Dataset excerpts:

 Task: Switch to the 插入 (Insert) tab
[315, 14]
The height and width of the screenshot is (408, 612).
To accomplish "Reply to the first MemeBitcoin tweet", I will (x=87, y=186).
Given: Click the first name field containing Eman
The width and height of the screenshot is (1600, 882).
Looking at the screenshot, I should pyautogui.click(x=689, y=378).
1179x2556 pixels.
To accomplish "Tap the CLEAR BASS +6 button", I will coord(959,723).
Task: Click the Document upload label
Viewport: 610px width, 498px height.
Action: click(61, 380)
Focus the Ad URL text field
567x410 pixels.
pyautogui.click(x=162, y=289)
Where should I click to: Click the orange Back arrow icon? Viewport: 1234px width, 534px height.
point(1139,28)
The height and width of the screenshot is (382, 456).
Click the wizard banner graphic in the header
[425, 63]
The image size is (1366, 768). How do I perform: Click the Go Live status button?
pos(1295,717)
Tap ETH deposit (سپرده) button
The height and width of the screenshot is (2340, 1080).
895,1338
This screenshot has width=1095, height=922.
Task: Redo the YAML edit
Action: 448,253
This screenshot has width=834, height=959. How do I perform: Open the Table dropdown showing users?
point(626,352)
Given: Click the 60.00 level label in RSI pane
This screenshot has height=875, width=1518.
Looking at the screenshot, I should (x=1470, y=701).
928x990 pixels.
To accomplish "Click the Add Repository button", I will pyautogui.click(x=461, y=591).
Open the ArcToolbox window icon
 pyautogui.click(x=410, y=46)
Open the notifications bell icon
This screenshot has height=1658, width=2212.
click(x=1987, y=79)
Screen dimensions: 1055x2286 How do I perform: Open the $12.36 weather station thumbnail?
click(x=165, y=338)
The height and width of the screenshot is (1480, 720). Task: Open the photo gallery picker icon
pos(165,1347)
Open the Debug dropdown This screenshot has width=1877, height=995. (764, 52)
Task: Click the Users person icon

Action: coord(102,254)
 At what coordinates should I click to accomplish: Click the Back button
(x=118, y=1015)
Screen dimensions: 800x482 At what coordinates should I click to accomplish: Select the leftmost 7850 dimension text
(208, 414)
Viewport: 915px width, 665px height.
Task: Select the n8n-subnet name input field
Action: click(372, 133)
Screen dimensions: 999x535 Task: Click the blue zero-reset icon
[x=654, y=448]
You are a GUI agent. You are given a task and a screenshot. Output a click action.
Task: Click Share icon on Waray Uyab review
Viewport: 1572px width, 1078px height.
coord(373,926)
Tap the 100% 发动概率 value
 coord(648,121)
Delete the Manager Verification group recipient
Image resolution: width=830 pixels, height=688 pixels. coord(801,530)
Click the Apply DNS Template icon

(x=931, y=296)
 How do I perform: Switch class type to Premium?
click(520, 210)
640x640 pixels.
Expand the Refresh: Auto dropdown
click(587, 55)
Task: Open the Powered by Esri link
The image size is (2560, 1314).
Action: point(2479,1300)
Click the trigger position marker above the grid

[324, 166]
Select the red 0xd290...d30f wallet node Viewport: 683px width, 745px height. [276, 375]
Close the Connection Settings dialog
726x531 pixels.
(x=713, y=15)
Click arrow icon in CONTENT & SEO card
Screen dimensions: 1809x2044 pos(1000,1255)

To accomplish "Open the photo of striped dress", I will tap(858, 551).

Task to carry out:
In the listing above, count every line that holds "will". Give only the number.

Exercise answer:
4